Defining Cardiac Cell Populations and Relative Cellular Composition of the Early Fetal Human Heart

Abstract

ABSTRACTThe human heart is primarily composed of cardiomyocytes, fibroblasts, endothelial and smooth muscle cells. Reliable identification of fetal cardiac cell types using protein markers is important for understanding cardiac development and delineating the cellular composition of the human heart during early development, which remains largely unknown. The aim of this study was to use immunohistochemistry (IHC), flow cytometry and RT-PCR analyses to investigate the expression and specificity of commonly used cardiac cell markers in the early human fetal heart (8-12 post-conception weeks). The expression of previously reported protein markers for the detection of cardiomyocytes (Myosin Heavy Chain (MHC) and Troponin I (cTnI)), fibroblasts (DDR2, Thy1, Vimentin), endothelial cells (CD31) and smooth muscle cells (α-SMA) were assessed. Flow cytometry revealed two distinct populations of cTnI expressing cells based on fluorescence intensity: cTnIHigh and cTnILow.

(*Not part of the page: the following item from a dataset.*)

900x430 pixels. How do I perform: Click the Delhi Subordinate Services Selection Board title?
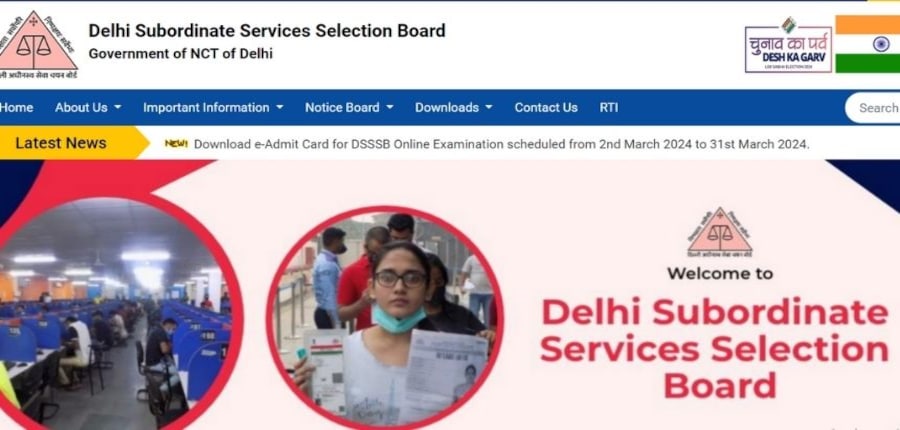click(x=267, y=30)
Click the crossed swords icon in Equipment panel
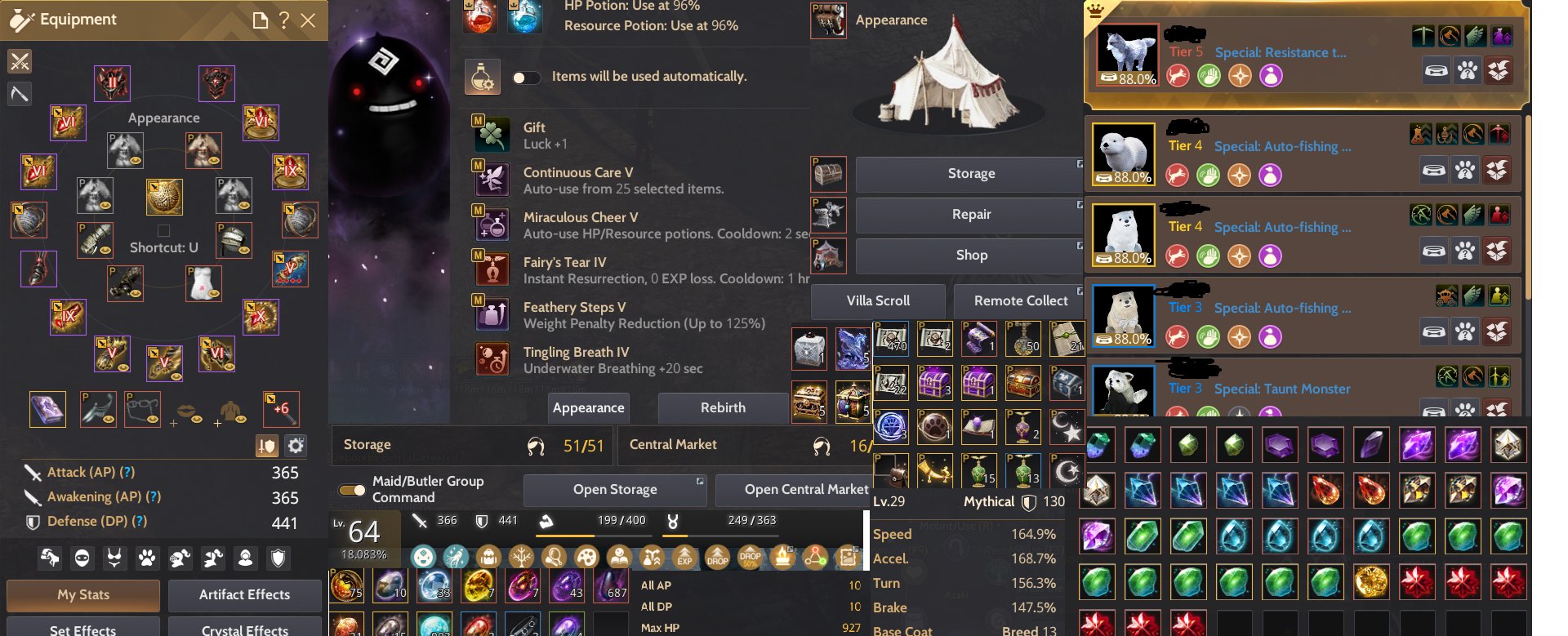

MHC positive cardiomyocytes were cTnIHigh, whereas MHC negative non-myocyte cells were cTnILow. cTnI expression in non-myocytes was further confirmed by IHC and RT-PCR analyses, suggesting troponins are not cardiomyocyte-specific and may play distinct roles in non-muscle cells during early development. Vimentin was confirmed to be enriched in cultured fibroblast populations and flow cytometry revealed VimHigh and VimLow cell populations in the fetal heart. MHC positive cardiomyocytes were VimLow whilst CD31 positive endothelial cells were VimHigh. Based on the markers investigated, we estimate fetal human cardiomyocyte populations comprise 75-80% of total cardiac cells and exhibit the following marker profile: α-MHC+/cTnIHigh/VimLow. For the non-cardiomyocyte population, we estimate they comprise 20-25% of total cardiac cells and exhibit the following marker profile: α-MHC-/cTnILow/VimHigh. Our study suggests the marker profiles and proportions of fetal cardiac populations are distinct from that of the adult heart.